Dataset entries:
|---|

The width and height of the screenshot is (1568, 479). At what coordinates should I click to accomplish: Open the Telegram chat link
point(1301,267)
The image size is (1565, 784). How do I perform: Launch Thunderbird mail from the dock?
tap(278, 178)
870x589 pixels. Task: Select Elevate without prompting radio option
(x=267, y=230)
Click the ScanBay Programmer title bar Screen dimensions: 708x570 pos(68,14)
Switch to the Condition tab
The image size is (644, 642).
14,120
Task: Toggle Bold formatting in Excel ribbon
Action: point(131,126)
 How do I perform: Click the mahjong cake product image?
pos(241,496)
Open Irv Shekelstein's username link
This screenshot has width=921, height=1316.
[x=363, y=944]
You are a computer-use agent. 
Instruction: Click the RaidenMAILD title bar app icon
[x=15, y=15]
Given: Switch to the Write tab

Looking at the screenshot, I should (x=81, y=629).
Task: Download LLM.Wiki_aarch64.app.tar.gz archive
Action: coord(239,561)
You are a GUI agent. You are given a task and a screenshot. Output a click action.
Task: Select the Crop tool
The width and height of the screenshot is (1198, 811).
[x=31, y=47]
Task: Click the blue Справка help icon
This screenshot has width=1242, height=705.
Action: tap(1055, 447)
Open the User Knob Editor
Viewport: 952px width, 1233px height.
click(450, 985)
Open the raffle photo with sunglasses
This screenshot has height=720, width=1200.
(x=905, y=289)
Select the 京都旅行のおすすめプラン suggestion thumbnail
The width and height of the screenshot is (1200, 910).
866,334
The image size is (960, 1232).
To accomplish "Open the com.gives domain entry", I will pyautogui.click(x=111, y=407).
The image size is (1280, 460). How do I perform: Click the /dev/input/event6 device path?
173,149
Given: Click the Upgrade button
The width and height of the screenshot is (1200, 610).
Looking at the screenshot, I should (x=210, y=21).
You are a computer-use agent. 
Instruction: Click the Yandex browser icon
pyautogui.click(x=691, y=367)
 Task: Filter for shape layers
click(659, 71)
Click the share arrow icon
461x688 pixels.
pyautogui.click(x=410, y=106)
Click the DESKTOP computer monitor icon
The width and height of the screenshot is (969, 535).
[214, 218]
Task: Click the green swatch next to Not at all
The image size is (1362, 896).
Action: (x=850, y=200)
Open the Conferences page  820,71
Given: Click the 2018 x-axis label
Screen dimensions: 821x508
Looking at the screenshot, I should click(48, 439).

|---|

_ASSIGNED TASK_. Please provide an exact transcription of each line from the one holding "The width and height of the screenshot is (1198, 811)." through the final line of the data above.

_RESPONSE_.
The width and height of the screenshot is (1198, 811).
[x=31, y=47]
Task: Click the blue Справка help icon
This screenshot has width=1242, height=705.
Action: tap(1055, 447)
Open the User Knob Editor
Viewport: 952px width, 1233px height.
click(450, 985)
Open the raffle photo with sunglasses
This screenshot has height=720, width=1200.
(x=905, y=289)
Select the 京都旅行のおすすめプラン suggestion thumbnail
The width and height of the screenshot is (1200, 910).
866,334
The image size is (960, 1232).
To accomplish "Open the com.gives domain entry", I will pyautogui.click(x=111, y=407).
The image size is (1280, 460). How do I perform: Click the /dev/input/event6 device path?
173,149
Given: Click the Upgrade button
The width and height of the screenshot is (1200, 610).
Looking at the screenshot, I should (x=210, y=21).
You are a computer-use agent. 
Instruction: Click the Yandex browser icon
pyautogui.click(x=691, y=367)
 Task: Filter for shape layers
click(659, 71)
Click the share arrow icon
461x688 pixels.
pyautogui.click(x=410, y=106)
Click the DESKTOP computer monitor icon
The width and height of the screenshot is (969, 535).
[214, 218]
Task: Click the green swatch next to Not at all
The image size is (1362, 896).
Action: (x=850, y=200)
Open the Conferences page  820,71
Given: Click the 2018 x-axis label
Screen dimensions: 821x508
Looking at the screenshot, I should click(48, 439).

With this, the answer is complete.